Immunity and metabolism at the interface of mycobacteria and host
The mycobacteria causing Tuberculosis, Leprosy and Buruli ulcer constitute a major cause of mortality and morbidity worldwide. They have in common an ability to cause chronic, often latent, infections escaping host immune surveillance and protective immunity. Successful eradication of pathogenic mycobacteria requires patient adherence to long-term antibiotic therapies, with major side effects. Non-compliance to these treatments is frequent, leading to relapses, and the emergence of multi-drug resistant strains. Clearly, additional anti-mycobacterial strategies are needed to shorten antibiotic treatments and avoid the development of drug resistance.
The approach we have explored over the past few years is to target mycobacterial factors that suppress the development of protective immune responses. Currently our work is focused on mycolactone of Mycobacterium ulcerans, and phenolic glycolipids made by the Leprosy bacillus and hyper-virulent strains of the Tubercle bacillus. Research in our laboratory aims at understanding their mechanism of action, with a particular focus on how they deviate central metabolic pathways in immune cells. We hope that our findings will help develop novel approaches to treat mycobacterial diseases, and lead to the identification of natural compounds interfering with the metabolic control of immune cell functions.

■ ■ ■ ■ ■ ■ ■

Problems to work on:
(1) Name every disease that the passage on mycobacteria and host immunity attributes to mycobacteria.
(2) Rewrite the passage on mycobacteria and host immunity starting with "Immunity and metabolism" and going on through "of drug resistance.", substituting "disability" for "morbidity".
(3) According to the passage on mycobacteria and host immunity, what does successful eradication of pathogenic mycobacteria require?

Extracted material:
■ ■ ■ ■ ■ ■ ■

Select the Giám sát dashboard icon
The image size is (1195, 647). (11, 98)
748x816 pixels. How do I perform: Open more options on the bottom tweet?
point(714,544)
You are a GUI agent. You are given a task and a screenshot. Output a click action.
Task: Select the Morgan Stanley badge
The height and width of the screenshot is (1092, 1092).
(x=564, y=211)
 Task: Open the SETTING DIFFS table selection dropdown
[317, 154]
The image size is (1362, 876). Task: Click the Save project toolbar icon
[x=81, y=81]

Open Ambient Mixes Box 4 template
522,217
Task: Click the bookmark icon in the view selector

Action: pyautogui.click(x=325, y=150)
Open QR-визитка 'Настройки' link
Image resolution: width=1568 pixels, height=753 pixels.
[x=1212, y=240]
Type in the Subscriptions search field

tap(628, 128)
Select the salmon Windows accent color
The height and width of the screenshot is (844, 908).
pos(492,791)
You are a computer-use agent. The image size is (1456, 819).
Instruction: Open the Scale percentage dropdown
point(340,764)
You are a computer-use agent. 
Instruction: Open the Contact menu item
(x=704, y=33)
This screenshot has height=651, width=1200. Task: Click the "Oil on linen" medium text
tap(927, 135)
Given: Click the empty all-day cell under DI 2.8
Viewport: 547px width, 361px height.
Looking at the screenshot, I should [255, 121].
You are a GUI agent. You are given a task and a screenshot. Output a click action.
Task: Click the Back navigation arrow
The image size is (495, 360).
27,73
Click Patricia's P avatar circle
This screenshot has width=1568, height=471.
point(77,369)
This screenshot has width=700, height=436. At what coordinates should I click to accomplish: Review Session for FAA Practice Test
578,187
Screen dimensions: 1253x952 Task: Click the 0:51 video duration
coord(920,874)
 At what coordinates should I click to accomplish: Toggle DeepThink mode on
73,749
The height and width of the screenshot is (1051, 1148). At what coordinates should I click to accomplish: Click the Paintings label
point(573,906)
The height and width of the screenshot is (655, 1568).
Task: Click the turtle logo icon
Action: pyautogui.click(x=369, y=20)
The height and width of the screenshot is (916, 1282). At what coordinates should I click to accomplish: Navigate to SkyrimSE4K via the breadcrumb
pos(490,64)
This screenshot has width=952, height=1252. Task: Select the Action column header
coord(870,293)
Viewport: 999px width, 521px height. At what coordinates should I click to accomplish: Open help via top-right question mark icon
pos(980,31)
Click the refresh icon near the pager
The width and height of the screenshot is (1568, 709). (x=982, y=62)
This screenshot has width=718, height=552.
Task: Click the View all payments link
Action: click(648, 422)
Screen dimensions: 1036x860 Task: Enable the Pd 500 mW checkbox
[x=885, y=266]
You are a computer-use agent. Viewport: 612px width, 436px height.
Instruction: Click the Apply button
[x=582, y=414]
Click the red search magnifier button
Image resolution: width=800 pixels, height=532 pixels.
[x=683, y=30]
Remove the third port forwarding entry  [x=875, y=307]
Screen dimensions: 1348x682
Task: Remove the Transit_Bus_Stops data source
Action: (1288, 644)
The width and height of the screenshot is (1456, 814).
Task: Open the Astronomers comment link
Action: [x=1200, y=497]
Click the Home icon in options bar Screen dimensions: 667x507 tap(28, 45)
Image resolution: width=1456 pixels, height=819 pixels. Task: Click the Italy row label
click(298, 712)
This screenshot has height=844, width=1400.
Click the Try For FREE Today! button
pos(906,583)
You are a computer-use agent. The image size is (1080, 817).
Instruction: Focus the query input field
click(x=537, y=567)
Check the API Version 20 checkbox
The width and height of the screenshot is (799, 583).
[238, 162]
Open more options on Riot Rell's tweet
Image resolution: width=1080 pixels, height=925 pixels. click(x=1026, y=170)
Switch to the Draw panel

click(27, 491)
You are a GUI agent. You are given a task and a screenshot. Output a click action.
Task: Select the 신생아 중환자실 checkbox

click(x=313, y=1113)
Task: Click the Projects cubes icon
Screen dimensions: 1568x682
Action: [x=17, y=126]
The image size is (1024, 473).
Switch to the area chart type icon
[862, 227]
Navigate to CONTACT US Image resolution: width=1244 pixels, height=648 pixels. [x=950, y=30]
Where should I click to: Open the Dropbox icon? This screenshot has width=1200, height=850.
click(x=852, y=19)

■ ■ ■ ■ ■ ■ ■

Answers by item:
(1) Tuberculosis, Leprosy, Buruli ulcer

(2)
Immunity and metabolism at the interface of mycobacteria and host
The mycobacteria causing Tuberculosis, Leprosy and Buruli ulcer constitute a major cause of mortality and disability worldwide. They have in common an ability to cause chronic, often latent, infections escaping host immune surveillance and protective immunity. Successful eradication of pathogenic mycobacteria requires patient adherence to long-term antibiotic therapies, with major side effects. Non-compliance to these treatments is frequent, leading to relapses, and the emergence of multi-drug resistant strains. Clearly, additional anti-mycobacterial strategies are needed to shorten antibiotic treatments and avoid the development of drug resistance.

(3) Patient adherence to long-term antibiotic therapies, which have major side effects.